▶ About this exercise:
In the data below, one line contains "View site information" and a later one contains "This screenshot has height=360, width=599.". Print both, with every line between them, exactly and alone.

▶ Provided data:
==============================

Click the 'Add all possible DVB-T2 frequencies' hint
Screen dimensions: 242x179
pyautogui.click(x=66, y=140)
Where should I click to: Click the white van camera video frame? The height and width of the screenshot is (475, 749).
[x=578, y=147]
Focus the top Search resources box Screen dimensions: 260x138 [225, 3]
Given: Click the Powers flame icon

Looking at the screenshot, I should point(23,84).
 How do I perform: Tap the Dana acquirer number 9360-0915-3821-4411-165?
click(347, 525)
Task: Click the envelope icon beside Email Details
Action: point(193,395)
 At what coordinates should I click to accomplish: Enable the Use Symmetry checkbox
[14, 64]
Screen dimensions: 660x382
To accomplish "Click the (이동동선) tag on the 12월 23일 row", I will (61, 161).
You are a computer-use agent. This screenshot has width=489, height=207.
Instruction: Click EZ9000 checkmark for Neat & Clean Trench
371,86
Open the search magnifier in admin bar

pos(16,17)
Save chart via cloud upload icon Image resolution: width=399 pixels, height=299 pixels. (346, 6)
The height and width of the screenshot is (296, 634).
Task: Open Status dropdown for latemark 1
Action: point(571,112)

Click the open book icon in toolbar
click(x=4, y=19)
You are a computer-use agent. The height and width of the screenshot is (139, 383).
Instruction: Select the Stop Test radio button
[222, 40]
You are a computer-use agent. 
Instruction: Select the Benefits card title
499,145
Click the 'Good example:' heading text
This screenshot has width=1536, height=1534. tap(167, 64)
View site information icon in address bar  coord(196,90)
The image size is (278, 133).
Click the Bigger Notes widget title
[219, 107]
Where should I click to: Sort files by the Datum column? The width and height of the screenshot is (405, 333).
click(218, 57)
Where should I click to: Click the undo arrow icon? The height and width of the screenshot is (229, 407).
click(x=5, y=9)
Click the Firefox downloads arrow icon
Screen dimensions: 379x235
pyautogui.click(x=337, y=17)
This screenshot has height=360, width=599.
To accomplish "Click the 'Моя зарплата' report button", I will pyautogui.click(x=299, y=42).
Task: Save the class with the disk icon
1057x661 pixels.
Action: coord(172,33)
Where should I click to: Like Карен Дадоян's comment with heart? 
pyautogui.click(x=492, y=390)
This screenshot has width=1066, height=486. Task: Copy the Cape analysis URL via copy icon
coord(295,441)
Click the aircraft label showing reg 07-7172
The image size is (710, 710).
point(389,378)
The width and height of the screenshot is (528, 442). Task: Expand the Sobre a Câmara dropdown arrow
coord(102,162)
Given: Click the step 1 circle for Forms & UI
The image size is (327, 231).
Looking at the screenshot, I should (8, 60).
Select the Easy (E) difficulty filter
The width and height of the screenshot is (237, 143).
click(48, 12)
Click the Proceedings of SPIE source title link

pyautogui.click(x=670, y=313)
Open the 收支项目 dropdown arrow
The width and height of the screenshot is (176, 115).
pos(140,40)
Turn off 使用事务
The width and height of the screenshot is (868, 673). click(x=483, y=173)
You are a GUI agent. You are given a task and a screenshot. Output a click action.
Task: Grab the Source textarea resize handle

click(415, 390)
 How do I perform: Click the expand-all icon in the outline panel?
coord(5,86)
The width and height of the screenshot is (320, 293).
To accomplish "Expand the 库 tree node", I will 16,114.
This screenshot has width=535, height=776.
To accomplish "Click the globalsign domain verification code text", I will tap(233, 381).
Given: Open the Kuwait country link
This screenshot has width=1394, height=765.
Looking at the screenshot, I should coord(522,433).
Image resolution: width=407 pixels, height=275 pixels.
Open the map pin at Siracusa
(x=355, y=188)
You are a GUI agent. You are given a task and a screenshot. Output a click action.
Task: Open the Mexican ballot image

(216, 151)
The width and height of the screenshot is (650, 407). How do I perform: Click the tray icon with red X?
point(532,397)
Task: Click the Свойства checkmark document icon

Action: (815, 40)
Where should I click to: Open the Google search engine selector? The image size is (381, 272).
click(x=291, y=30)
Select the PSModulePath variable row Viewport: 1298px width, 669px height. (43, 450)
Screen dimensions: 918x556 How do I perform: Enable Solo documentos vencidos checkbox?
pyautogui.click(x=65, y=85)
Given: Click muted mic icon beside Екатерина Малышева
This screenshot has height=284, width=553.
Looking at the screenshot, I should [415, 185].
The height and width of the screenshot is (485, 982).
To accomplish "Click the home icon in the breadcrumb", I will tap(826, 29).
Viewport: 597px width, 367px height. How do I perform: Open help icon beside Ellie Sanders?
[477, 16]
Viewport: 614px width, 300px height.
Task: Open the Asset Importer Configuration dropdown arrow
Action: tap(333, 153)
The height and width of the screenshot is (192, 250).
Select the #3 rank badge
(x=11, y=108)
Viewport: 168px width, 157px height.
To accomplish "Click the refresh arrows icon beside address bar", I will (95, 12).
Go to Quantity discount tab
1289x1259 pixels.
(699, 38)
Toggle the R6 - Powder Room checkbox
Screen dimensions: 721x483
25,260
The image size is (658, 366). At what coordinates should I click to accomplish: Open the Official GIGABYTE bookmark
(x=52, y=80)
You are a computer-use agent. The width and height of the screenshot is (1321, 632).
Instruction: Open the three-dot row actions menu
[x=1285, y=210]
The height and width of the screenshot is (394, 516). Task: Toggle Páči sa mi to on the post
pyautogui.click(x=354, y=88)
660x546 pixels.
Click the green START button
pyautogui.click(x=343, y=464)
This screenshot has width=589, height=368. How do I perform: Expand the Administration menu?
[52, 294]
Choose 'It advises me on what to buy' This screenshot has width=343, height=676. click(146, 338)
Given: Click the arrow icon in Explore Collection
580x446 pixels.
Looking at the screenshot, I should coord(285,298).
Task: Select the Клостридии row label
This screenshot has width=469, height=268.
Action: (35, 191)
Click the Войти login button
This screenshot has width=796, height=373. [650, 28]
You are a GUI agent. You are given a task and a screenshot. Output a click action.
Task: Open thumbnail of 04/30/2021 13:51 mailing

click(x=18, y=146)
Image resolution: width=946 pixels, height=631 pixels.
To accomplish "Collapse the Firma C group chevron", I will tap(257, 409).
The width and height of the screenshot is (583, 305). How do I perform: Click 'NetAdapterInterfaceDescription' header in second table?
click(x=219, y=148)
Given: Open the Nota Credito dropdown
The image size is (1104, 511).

==============================

▶ Exercise answer:
View site information icon in address bar  coord(196,90)
The image size is (278, 133).
Click the Bigger Notes widget title
[219, 107]
Where should I click to: Sort files by the Datum column? The width and height of the screenshot is (405, 333).
click(218, 57)
Where should I click to: Click the undo arrow icon? The height and width of the screenshot is (229, 407).
click(x=5, y=9)
Click the Firefox downloads arrow icon
Screen dimensions: 379x235
pyautogui.click(x=337, y=17)
This screenshot has height=360, width=599.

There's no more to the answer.